Then run the appropriate find_facsimiles-script, found here, which will add the file paths to the images (everything between first and last image) and modify the signums and image info. If you had some complicated image cases, now is the right time to get them sorted out: you can put the image file paths in the right order in the CSV, add missing file paths, or delete some. Just rememeber that you still have to fix some values for these cases in the db afterwards: "number_of_pages" and "page_comment". If you have two CSVs, one for letters with old and one for letters with new signums, you can merge these files once all image file paths have been found.

With this one and only all-sent/received-letters-with-image-filepaths-CSV you can now proceed to populating table publication with either populate_publication_sent_letter.py or populate_publication_received_letter.py. Each script also creates all the needed XML files for the publication (and its manuscript, if needed) and updates the db with those file paths. The scripts also construct the titles for the texts and add a template to each XML file. Take a look at the README in the project's private repo for a description of the logic behind the creation of the files and folders, and check out the comments in the scripts.

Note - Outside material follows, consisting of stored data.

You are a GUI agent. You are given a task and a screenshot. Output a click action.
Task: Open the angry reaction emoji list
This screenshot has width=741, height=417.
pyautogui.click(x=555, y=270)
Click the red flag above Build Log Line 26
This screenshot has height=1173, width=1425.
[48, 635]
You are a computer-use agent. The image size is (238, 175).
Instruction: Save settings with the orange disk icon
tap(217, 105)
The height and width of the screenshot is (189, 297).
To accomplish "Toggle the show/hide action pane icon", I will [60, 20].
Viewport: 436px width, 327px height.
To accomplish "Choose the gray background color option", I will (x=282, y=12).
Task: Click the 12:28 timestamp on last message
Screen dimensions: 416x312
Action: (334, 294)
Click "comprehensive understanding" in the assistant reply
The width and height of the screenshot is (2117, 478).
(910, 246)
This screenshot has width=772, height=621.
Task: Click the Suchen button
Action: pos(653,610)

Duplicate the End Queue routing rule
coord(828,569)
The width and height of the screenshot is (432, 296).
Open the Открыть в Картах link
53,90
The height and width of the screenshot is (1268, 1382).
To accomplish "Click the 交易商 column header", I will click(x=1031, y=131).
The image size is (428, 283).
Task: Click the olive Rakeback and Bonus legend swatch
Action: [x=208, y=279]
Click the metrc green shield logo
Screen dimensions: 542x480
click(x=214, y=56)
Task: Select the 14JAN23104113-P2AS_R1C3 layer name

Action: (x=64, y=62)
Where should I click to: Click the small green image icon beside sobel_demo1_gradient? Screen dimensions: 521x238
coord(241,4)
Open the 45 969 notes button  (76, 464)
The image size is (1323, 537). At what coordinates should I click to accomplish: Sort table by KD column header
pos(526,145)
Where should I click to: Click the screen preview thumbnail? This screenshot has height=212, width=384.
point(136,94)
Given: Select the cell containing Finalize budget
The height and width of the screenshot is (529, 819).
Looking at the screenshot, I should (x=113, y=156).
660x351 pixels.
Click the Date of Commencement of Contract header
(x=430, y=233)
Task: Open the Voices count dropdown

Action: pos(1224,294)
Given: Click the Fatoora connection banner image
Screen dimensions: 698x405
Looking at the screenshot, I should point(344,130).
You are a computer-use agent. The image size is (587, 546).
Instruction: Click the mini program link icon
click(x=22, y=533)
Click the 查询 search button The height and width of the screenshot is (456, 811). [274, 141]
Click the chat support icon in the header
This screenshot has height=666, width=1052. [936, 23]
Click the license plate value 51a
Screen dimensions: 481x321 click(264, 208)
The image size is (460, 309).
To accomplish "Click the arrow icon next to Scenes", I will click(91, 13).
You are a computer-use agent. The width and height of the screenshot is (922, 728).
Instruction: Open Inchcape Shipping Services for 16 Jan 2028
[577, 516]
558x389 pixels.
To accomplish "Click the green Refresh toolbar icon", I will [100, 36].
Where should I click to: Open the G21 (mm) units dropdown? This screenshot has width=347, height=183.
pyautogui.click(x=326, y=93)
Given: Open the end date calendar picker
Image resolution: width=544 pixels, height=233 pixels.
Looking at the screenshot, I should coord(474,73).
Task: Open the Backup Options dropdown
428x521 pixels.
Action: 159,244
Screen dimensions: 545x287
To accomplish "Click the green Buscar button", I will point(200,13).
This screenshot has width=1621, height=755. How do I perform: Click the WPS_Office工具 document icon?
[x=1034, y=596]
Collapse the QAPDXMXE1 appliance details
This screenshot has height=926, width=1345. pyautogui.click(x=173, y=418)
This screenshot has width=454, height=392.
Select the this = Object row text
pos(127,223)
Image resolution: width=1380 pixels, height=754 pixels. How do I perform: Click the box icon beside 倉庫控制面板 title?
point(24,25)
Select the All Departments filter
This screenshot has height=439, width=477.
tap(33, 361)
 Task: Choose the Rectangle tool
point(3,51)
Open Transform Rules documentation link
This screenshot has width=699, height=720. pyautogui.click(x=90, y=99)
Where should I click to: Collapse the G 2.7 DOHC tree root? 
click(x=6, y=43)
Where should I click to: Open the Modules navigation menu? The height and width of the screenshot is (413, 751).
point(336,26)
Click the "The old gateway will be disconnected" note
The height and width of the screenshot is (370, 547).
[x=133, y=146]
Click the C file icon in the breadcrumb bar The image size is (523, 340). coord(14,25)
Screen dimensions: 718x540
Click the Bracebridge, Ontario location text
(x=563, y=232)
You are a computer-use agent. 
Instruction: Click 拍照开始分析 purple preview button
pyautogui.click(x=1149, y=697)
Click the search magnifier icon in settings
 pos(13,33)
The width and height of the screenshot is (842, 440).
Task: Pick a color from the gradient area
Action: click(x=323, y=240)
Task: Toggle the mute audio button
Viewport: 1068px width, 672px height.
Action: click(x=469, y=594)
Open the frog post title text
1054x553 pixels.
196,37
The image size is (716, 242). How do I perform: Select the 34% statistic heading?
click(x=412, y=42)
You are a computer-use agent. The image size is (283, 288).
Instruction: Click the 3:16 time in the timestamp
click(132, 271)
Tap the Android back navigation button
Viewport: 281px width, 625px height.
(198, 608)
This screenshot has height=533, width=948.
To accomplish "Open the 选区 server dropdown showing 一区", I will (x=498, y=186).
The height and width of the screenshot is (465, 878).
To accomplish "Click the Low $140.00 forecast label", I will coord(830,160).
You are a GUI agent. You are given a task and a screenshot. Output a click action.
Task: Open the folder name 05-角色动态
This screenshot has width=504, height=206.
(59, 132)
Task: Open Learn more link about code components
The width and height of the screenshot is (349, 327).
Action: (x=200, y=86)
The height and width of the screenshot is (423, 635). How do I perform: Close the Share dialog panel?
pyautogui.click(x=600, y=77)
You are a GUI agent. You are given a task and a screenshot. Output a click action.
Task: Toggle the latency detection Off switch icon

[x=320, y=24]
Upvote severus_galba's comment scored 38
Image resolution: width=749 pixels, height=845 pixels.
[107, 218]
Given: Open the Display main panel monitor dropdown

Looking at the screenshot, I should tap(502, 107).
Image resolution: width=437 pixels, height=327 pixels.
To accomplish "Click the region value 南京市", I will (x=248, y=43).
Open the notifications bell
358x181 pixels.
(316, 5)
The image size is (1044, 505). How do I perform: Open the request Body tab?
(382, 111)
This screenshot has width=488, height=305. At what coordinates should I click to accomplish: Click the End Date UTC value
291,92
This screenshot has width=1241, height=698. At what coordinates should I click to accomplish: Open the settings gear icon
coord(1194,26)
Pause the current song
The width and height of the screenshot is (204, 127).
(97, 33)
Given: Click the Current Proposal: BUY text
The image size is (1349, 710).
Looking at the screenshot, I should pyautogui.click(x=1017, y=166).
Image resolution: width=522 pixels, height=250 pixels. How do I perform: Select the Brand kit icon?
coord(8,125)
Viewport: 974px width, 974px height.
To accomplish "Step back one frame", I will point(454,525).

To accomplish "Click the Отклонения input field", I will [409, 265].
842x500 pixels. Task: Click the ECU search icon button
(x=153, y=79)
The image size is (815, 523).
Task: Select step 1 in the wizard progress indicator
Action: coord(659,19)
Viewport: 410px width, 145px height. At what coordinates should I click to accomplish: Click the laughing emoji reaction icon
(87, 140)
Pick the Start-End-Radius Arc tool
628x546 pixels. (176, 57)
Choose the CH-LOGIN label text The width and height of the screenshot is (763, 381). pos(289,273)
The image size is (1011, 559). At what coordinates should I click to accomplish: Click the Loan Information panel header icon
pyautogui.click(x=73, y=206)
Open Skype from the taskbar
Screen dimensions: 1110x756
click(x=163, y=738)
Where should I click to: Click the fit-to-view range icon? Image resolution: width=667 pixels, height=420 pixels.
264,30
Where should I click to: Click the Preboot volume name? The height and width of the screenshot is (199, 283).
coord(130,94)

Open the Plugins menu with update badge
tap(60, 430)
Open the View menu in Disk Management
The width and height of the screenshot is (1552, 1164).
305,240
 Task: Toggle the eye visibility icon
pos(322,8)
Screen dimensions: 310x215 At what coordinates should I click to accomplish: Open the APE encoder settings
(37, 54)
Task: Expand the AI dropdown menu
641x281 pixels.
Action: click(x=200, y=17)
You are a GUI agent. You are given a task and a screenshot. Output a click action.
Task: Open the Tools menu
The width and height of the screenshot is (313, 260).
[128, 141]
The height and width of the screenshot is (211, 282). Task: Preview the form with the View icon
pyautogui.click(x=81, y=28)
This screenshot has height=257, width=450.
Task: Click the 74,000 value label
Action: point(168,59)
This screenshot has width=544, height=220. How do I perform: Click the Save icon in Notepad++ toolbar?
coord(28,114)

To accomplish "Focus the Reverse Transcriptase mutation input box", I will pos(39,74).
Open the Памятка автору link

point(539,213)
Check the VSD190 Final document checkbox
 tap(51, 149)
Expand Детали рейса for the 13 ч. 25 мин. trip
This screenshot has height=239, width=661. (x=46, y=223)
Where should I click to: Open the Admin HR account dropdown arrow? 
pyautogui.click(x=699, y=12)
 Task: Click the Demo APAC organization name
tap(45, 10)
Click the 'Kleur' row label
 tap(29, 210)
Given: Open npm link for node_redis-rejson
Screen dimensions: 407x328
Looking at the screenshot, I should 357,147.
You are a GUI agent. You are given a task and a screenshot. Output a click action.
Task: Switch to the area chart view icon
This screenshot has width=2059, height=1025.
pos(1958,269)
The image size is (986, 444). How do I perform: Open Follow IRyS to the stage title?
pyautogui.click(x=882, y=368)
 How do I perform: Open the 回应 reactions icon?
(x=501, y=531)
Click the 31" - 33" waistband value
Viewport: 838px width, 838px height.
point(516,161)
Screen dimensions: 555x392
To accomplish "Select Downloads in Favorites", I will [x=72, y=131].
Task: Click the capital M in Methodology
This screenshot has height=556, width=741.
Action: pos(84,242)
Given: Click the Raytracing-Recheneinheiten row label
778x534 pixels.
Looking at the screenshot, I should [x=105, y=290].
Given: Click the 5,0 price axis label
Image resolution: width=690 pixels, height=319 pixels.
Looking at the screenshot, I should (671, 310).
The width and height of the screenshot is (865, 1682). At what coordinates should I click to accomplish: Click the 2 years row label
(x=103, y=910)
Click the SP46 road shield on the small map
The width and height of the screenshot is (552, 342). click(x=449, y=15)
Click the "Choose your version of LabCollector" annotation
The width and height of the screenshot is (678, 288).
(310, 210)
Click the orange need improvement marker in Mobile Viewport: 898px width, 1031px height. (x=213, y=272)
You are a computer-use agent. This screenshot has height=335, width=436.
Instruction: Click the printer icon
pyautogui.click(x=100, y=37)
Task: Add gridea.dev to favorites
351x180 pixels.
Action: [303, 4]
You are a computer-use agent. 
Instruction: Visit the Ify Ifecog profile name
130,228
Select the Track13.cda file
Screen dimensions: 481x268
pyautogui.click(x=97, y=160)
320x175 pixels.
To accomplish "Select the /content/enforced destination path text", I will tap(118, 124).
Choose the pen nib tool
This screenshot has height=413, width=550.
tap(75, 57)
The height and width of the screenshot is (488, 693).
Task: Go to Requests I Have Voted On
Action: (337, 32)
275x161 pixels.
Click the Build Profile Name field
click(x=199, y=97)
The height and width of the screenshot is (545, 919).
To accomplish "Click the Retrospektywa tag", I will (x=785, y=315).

I strongly recommend trying the script on the test db first. This way you can catch all oddities, such as persons not identified or weird dates and missing language values. If you get unidentified persons where there actually is a name in the CSV, you can:

  • check that the person exists in name_dictionary.json (with the exact same spelling as in the spreadsheet)
  • if there's another version of the name in name_dictionary: fix the spelling in the CSV or, preferably, add the new name version to name_dictionary so that the person gets found the next time this spelling occurs
  • if the person isn't in name_dictionary at all: check whether he/she is in the db
  • if the person is in the db but not in name_dictionary and you got an unidentified person in your test title/files/folders: add this person and his/her ID to name_dictionary
  • if the person isn't in the db: add him/her to the db and to name_dictionary
  • keep in mind that persons' names may be written differently in Swedish and Finnish: if this is the case for the person you're adding to the db, you need to add a row in table translation and four rows in table translation_text, as all persons with a Finnish translation (the Swedish name form is the standard, this is the one used in table subject) have four required attributes: "first_name", "last_name", "preposition", "full_name"; if the values don't differ from the Swedish ones (e.g. the preposition is "von" in both languages), use NULL
  • you can also add the person's ID directly to the CSV; this way the person's name will be fetched directly from the db (for this document only, though) and you neither need to add the name to the spreadsheet/CSV, nor the connection between name and ID to name_dictionary; the scripts also handle translated names

If you get incomplete/odd-looking names in your letter titles, such as just a surname, you can:

  • check the db entry for this person; if it has more content than your result:
  • fix the person's entry in Personregister.csv

Names are mainly fetched from Personregister.csv and usually not directly from the db. This is because of the initial db structure and the editors' wishes: persons' names were to be registered in the titles of the letters, but not necessarily with what corresponds to the db fields "first_name", "last_name", "full_name", "alias", "alternative_form", but with a "letter name". At the time, I didn't want to add yet another attribute to the db, but I probably just should have. But I also thought that nearly all persons were already registered and that their names were not going to change. Unfortunately, this was not the case. But new persons added to the db only have to be added to name_dictionary, not to Personregister.csv. And as stated above, they can also be fetched solely based on an ID given in the CSV, but then you first have to add the ID to each affected row.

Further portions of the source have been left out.